### Work instructions
• a. Translate this sentence from the mummified monk article into Spanish: "The preserved body was discovered in the lotus position, covered in animal hide, last week in the Songinokhairkhan district, close to the Mongolian capital Ulaanbaatar."
• b. Resume the article on the mummified monk found in Mongolia, picking up right after its final sentence.

A 200-year-old mummified monk has been discovered in Mongolia

A 200-year-old mummified monk has been discovered in Mongolia

A 200-year-old mummified monk has been discovered in Mongolia

A Buddhist academic has said a 200-year-old mummified monk discovered in Mongolia may not be dead but in a "very deep meditation".

The preserved body was discovered in the lotus position, covered in animal hide, last week in the Songinokhairkhan district, close to the Mongolian capital Ulaanbaatar.

Forensic examinations are being carried out on the remains, which investigators believe belong to a man who may have been a Lama, or a teacher of Tibetan Buddhism.

Now, an expert has claimed the monk may have been in a rare spiritual state known as "tukdam".

Ganhugiyn Purevbata, founder and professor of the Mongolian Institute of Buddhist Art at Ulaanbaatar Buddhist University, told The Siberian Times: "Lama is sitting in the lotus position vajra, the left hand is opened, and the right hand symbolizes of the preaching Sutra.

### Rows from a dataset
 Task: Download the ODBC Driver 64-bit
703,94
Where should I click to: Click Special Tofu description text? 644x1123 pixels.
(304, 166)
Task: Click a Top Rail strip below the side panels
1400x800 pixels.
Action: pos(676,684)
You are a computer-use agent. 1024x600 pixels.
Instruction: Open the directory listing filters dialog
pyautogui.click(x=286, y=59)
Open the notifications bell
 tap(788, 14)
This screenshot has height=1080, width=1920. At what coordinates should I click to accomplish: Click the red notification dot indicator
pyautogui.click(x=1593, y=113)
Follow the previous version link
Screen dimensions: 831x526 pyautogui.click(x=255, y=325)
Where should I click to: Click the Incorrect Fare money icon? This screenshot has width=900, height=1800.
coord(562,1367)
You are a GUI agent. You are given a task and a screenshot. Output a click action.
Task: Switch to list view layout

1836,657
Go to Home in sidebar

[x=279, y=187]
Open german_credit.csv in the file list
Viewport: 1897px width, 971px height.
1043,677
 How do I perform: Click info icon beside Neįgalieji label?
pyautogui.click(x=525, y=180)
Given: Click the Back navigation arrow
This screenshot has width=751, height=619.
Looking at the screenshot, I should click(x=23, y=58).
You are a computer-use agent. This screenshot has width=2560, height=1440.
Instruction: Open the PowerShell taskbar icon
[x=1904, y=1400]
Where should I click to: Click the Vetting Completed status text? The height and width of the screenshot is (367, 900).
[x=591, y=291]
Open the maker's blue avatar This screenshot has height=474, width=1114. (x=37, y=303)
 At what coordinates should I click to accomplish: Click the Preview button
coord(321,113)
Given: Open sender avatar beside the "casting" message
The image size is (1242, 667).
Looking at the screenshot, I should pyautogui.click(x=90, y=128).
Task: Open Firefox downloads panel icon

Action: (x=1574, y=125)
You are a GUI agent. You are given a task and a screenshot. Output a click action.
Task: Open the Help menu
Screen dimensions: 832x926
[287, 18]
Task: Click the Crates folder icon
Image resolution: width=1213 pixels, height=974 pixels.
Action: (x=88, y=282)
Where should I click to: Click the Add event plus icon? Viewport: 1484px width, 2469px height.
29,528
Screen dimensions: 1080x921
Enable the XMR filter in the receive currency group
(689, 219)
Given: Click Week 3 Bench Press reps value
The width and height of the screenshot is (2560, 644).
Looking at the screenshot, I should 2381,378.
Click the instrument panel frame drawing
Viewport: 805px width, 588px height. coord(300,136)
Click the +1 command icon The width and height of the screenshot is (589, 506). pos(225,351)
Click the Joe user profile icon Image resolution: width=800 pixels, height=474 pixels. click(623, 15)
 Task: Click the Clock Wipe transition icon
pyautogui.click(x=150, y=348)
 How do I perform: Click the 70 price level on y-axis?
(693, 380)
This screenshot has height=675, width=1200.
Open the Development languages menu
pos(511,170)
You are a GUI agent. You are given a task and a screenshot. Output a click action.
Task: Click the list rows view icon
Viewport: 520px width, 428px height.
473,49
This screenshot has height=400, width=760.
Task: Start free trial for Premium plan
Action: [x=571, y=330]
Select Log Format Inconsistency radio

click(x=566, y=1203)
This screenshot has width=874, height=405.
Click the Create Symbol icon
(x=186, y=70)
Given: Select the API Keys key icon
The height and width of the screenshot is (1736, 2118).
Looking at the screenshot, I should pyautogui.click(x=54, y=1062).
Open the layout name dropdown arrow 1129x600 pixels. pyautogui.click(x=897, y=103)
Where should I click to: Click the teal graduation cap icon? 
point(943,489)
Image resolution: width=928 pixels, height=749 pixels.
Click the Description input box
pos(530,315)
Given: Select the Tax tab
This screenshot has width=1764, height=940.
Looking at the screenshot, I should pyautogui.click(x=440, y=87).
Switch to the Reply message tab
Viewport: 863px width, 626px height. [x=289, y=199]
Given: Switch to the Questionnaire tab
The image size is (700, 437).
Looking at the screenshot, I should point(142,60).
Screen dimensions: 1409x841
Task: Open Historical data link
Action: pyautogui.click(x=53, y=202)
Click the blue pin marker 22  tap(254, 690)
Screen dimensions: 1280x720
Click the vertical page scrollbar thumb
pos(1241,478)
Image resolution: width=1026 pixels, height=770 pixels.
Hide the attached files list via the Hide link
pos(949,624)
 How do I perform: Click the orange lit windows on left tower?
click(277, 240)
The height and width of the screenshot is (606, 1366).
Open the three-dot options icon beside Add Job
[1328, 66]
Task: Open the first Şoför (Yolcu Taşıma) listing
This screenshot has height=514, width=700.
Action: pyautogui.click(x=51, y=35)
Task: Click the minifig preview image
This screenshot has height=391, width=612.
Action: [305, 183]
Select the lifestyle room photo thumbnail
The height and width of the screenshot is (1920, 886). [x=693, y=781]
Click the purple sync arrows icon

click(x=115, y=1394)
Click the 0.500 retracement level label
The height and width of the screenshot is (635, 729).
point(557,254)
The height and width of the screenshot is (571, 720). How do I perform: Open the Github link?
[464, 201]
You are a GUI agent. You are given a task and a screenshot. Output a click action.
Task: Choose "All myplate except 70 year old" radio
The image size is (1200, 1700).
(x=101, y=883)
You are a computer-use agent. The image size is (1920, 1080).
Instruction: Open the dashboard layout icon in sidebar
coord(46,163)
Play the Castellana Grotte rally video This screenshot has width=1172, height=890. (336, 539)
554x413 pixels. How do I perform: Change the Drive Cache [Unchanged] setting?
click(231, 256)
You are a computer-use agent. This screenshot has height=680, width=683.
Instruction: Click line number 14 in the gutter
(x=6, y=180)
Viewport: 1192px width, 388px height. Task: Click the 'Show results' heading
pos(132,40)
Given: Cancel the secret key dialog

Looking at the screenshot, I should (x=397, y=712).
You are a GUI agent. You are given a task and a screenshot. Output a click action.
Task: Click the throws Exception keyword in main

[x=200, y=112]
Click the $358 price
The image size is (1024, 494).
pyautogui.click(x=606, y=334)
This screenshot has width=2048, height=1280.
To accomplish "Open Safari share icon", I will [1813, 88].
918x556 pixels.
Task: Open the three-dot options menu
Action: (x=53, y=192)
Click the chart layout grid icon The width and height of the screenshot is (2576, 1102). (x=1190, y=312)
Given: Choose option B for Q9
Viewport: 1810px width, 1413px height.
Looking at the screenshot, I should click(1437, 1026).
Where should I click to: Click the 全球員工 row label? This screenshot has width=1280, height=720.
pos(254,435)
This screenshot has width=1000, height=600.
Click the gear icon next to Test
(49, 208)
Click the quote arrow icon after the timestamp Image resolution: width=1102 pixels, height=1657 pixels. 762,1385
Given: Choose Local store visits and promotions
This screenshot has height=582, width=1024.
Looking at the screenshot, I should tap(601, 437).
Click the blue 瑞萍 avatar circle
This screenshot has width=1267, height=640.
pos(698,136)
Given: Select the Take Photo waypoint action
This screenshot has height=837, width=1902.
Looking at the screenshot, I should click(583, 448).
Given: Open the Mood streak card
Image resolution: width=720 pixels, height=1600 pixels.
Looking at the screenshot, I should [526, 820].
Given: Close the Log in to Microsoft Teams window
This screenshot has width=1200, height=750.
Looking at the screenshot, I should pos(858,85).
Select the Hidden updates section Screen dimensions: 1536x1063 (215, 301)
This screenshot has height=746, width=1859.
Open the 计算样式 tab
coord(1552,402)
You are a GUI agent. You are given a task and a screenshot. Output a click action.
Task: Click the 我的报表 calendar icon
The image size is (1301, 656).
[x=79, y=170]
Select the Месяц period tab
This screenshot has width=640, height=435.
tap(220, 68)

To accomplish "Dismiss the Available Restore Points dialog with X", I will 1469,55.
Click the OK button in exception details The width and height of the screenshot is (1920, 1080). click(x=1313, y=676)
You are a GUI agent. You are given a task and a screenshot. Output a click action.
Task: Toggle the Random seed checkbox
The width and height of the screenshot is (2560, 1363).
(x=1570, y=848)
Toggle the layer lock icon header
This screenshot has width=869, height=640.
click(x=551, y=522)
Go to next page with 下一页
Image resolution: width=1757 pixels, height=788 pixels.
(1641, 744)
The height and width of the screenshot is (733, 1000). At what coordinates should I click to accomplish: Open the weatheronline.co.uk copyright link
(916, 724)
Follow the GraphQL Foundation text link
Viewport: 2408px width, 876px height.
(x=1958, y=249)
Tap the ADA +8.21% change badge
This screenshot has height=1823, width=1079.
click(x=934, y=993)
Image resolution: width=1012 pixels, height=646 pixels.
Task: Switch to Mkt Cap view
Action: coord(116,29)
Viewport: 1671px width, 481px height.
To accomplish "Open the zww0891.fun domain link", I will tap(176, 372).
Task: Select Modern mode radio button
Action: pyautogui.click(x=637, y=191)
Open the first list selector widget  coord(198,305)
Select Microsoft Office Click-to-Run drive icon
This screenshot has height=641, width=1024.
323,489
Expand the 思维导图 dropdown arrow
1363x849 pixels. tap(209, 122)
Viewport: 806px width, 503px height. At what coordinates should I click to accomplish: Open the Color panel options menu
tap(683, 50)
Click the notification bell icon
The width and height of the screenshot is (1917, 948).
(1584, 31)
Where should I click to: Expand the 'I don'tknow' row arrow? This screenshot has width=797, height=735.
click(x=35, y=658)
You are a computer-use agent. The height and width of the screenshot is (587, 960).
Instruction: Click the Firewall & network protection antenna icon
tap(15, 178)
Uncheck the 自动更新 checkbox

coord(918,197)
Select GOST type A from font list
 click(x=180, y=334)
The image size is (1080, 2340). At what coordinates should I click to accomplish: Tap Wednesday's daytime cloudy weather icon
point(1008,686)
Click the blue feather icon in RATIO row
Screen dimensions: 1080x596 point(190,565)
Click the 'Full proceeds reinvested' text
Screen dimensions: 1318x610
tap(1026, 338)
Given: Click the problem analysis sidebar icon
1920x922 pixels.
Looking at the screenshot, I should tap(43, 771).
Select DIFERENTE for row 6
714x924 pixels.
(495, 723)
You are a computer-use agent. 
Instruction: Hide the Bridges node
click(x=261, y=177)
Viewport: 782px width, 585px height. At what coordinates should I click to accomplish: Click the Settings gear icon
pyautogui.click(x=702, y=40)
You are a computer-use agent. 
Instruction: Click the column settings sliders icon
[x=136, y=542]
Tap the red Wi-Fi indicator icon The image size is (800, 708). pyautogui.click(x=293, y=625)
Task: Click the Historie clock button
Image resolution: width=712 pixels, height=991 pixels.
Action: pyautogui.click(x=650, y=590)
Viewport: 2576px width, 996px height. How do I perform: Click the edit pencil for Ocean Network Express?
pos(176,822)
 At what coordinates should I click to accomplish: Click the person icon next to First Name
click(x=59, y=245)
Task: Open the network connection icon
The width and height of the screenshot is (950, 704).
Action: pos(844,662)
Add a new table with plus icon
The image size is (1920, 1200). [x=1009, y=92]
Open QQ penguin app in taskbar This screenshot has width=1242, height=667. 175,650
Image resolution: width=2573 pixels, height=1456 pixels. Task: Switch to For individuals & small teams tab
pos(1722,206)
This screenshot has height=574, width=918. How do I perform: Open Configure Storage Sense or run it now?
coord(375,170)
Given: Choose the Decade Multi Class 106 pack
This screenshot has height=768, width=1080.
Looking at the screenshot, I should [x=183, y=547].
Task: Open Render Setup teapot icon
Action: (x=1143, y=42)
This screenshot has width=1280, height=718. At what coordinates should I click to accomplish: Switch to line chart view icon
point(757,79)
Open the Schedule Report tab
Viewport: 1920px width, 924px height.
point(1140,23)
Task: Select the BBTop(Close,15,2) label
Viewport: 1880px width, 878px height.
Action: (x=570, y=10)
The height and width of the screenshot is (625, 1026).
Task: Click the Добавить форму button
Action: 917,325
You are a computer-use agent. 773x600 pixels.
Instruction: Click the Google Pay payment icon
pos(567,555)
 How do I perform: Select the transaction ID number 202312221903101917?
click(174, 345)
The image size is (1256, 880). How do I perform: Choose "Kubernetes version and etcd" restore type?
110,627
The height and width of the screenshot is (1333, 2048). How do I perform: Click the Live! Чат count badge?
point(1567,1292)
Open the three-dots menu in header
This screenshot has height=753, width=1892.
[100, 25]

### The answers
• a. El cuerpo preservado fue descubierto en la posición de loto, cubierto con piel de animal, la semana pasada en el distrito de Songinokhairkhan, cerca de la capital mongola, Ulán Bator.

• b.
"This is a sign that the Lama is not dead, but is in a very deep meditation according to the ancient tradition of Buddhist lamas."

The mummified remains have reportedly been taken for examination at the Ulaanbataar National Centre of Forensic Expertise, according to The Telegraph.

It has been suggested the mummified monk was a teacher of the Buryat Buddhist Lama Dashi-Dorzho Itigilov, who was born in 1852, and was reported to have died in 1927 while meditating.

When his body was examined by Buddhist monks in 1955 and again in 1973, Itigilov apparently remained in the lotus position and his body did not appear to show signs of decay.

It is understood the body was reburied in a coffin packed with salt and left until 2002 when it was once again exhumed, 75 years after Itigilov's death.

According to a 2002 report in the The New York Times, a dozen witnesses were on hand to see the body had remained preserved.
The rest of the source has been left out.